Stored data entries
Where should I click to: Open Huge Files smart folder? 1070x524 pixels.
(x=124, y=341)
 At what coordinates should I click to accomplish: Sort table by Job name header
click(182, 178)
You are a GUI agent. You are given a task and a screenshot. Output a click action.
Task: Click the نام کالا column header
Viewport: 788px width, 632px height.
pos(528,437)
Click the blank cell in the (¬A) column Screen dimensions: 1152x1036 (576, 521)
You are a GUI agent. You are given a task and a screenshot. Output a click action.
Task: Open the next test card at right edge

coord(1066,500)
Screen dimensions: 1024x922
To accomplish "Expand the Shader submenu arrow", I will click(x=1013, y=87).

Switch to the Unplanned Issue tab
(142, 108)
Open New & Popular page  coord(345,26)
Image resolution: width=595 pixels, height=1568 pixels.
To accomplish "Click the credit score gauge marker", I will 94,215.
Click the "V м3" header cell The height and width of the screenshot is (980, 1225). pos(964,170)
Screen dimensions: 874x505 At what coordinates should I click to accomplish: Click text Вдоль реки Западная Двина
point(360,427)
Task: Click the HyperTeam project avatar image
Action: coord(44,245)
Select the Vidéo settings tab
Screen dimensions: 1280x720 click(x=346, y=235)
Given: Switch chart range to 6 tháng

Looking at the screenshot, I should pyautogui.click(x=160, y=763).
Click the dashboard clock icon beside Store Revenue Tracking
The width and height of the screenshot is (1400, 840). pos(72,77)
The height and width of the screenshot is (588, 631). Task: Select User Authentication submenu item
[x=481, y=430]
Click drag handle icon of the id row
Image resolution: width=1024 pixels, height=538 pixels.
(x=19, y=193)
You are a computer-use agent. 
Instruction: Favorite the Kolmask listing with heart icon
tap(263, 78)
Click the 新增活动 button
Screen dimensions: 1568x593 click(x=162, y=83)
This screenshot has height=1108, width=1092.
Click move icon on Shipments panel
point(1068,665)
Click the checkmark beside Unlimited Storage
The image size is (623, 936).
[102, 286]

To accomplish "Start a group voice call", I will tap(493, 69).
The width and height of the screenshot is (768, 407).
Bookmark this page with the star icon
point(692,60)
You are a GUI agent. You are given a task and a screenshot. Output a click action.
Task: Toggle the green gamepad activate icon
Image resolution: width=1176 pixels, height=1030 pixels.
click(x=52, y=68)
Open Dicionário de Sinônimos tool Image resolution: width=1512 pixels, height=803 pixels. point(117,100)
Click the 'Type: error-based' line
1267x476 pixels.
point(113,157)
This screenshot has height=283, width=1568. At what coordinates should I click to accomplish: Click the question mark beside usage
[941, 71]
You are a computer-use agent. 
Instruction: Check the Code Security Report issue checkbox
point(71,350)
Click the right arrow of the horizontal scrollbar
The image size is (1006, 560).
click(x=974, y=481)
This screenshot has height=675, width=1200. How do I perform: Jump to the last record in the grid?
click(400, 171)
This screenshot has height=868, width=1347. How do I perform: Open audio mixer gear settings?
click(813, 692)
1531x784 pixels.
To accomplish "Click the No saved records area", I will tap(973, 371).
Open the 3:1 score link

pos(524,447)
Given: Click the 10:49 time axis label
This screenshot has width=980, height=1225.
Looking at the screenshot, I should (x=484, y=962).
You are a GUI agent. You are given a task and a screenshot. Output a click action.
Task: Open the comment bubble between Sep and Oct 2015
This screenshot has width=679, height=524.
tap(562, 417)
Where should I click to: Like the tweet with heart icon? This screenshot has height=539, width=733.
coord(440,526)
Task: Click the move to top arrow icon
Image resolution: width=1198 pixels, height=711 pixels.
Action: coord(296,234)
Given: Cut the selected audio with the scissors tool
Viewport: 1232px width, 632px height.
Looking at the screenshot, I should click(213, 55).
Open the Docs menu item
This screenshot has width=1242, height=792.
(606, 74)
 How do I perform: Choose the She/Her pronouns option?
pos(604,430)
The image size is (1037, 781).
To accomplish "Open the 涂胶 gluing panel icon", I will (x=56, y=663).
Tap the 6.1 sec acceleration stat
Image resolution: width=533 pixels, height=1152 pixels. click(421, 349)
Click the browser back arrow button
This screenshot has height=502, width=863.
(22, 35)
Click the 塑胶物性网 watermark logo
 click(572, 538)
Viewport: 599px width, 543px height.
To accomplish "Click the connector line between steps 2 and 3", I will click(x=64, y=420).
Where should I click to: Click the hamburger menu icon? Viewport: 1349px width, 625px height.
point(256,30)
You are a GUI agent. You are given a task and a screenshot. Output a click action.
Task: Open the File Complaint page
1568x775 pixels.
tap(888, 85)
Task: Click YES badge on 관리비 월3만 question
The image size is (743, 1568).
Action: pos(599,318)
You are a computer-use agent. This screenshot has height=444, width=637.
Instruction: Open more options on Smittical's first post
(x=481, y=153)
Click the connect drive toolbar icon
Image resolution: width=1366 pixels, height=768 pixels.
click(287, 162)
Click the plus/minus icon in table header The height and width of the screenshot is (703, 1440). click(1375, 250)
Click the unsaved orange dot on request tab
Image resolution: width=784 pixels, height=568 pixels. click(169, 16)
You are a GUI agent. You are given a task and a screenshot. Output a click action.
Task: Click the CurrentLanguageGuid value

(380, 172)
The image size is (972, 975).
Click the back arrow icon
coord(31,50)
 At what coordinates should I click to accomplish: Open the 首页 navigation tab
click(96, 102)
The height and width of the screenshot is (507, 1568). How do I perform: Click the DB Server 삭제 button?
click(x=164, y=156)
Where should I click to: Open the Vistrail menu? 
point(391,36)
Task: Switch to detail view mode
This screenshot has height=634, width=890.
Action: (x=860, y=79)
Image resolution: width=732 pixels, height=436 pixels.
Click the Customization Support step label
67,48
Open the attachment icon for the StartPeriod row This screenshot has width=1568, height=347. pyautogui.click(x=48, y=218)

## PROBLEM REQUIREMENTS
Given the records above, reproduce precisely and only the lines between the line holding "At what coordinates should I click to accomplish: Sort" and the line holding "Open New & Popular", inclusive.

## REPLY TO THE EXERCISE
 At what coordinates should I click to accomplish: Sort table by Job name header
click(182, 178)
You are a GUI agent. You are given a task and a screenshot. Output a click action.
Task: Click the نام کالا column header
Viewport: 788px width, 632px height.
pos(528,437)
Click the blank cell in the (¬A) column Screen dimensions: 1152x1036 (576, 521)
You are a GUI agent. You are given a task and a screenshot. Output a click action.
Task: Open the next test card at right edge

coord(1066,500)
Screen dimensions: 1024x922
To accomplish "Expand the Shader submenu arrow", I will click(x=1013, y=87).

Switch to the Unplanned Issue tab
(142, 108)
Open New & Popular page  coord(345,26)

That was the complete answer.